(What is expected):
From the entries below, put each line from the one containing "At what (x,y)" through the one containing "Looking at the", both included, into a JSON list of strings, one string per line. Leave out any blank lines.
+ + + +
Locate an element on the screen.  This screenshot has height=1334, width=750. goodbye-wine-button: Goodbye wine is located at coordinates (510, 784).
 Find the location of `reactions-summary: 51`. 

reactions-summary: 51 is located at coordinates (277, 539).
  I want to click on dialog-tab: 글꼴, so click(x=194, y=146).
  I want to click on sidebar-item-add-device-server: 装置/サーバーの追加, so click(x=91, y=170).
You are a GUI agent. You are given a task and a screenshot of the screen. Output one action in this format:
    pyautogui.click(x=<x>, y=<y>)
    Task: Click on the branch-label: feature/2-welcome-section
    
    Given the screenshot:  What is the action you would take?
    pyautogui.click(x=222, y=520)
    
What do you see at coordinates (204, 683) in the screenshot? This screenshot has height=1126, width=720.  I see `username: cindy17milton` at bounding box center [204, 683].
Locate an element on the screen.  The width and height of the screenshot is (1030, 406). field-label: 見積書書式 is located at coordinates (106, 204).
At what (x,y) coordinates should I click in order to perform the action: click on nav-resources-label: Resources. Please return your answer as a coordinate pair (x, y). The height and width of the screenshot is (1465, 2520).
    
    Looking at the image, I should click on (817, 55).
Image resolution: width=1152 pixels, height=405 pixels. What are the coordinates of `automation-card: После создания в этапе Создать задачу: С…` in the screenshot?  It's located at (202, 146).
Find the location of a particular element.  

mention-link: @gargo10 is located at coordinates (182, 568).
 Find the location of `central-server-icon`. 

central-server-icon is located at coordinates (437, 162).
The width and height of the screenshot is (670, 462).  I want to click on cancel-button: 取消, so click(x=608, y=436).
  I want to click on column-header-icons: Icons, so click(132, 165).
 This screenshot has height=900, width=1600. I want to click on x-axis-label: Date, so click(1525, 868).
+ + + +
(Result for this task):
[
  "At what (x,y) coordinates should I click in order to perform the action: click on nav-resources-label: Resources. Please return your answer as a coordinate pair (x, y). The height and width of the screenshot is (1465, 2520).",
  "    Looking at the image, I should click on (817, 55)."
]